Ne, mein Analysesystem ist ein "ganz normales" Windows auf einem isoliertem physikalischen PC, den ich per Snapshots zurücksetzen kann. Ist auch nichts installiert, was fälschlicherweise als VM erkannt werden können sollte. VT-x ist deaktiviert.

Bei mir auch. Gleich kommt die IT-Sicherheit des Unternehmens und verhaftet mich.

Das Archiv konnte ich laden.
Jedoch beim entpacken kam die Meldung

gruss

Ich habe die Hauptnachricht jetzt mit Warnung versehen,

tut mir mehr als leid das ich die mini datei vorher nicht bei VirusTotal getestet habe, das kommt nicht nochmal vor!!
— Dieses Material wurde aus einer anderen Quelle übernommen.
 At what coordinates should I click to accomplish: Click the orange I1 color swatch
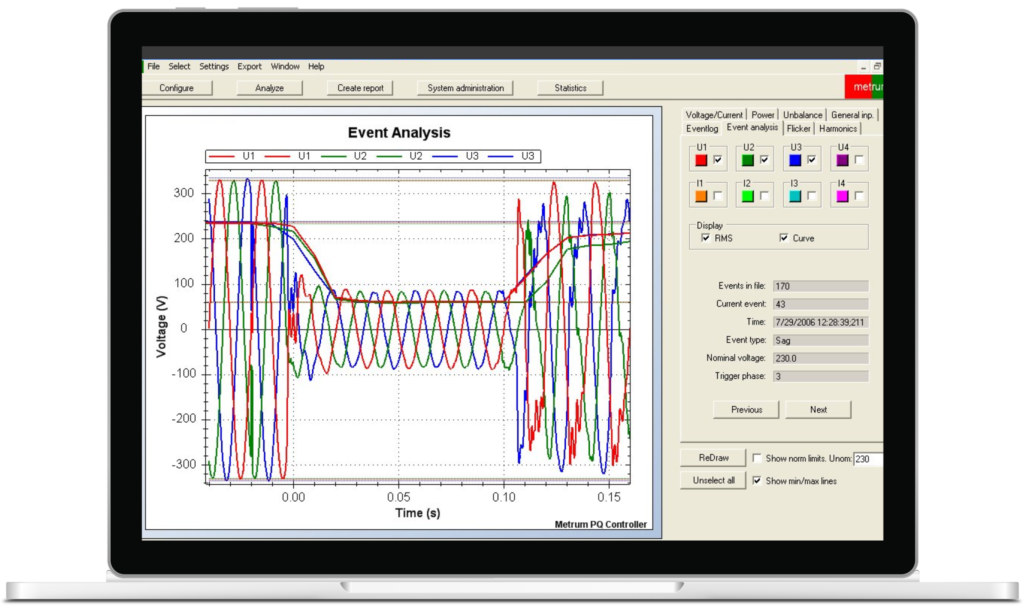click(x=701, y=196)
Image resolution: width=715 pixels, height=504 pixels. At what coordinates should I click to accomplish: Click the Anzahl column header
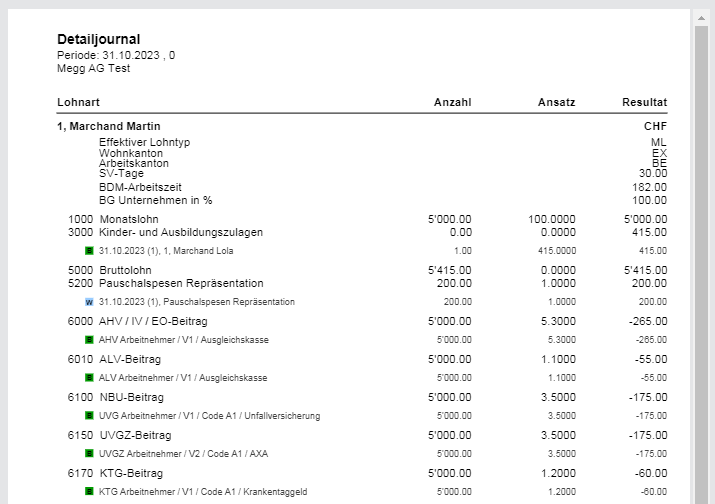tap(452, 103)
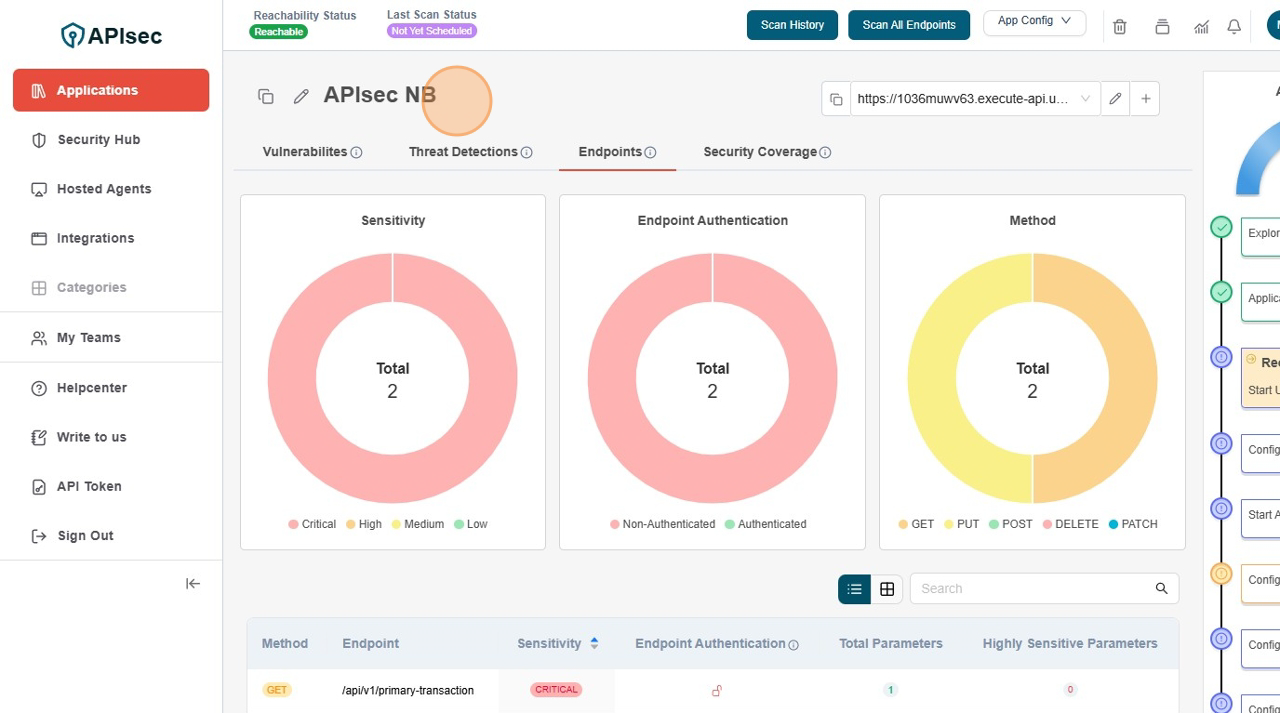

Der Anhang ist noch unverändert, also inklusive Fehlalarm von Scannern.
Sobald ich den Stub überarbeitet und ausführlicher getestet habe probiere ich es nochmal.

Grüße

Was ist eigentlich das Ziel Deines Feldversuches?
Warum versuchst Du, unter dem Radar von gängigen Antiviren-Programmen zu verschwinden?
Wenn es sich bei Deiner Datei um einen harmlosen Test handelt, verstehe ich hingegen Deine nachträglich hinzugefügte Warnung nicht.
Ich gewinne den Eindruck, dass wir gerade vor einem mehr als halbseidenen Projekt stehen.

@Daniel:
Ziel soll sein, das man mit egal welchen Exe-Packer keine AntiVirus Fehlalarme auslöst. (Malware)
Das nervt mich schon ewig und mit diesem Projekt will ich halt erreichen das Exe-gepackte Dateien nicht mehr automatisch als "Böse" eingestuft werden. Exe-Packer können ja nichts direkt dafür.
Als Nebeneffekt soll natürlich auch ein HexEditing verhindert werden, da Datei ja komprimiert ist.

Oder gibt es bereits Lösungen für solch eine Situation?
Ich meine damit nicht das man auf einen bestimmten Exe-Packer (UPX z.Bsp) ausweichen muss da der von AntiViren programme ja meist nativ unterstützt wird. Es sollte eine universelle Lösung sein.

Deshalb Stub so designed das seine Entropy nicht extrem hoch ausfällt und die per Resource eingebundene PE-Datei hat meist eine Entropy nahe 8 (maximum)

Grüße

edit: ich will damit keinen ExePacker sind doof weil xyz sturm auslösen, ich will eine lösung schaffen für leute die ExePacker einsetzen wollen.

Schick doch das Programm einfach bei denen ein und lass es Whitelisten.
Ein weitere Reduzierung der Probleme bekommst du mit einer Code Signatur hin.

Du denkst falsch rum. Falls du es schaffen solltest unter dem Radar von Antivirenprogrammen hindurchzufliegen werden Malware-Programmierer sich deine Methode abschauen und schon ist dein exe-Packer wieder auf der bösen Liste.
Ist ja nicht so als würde sich Malware-Programmierer freiwillig brav die Methoden aussuchen die von Antivirenprogrammen erkannt werden.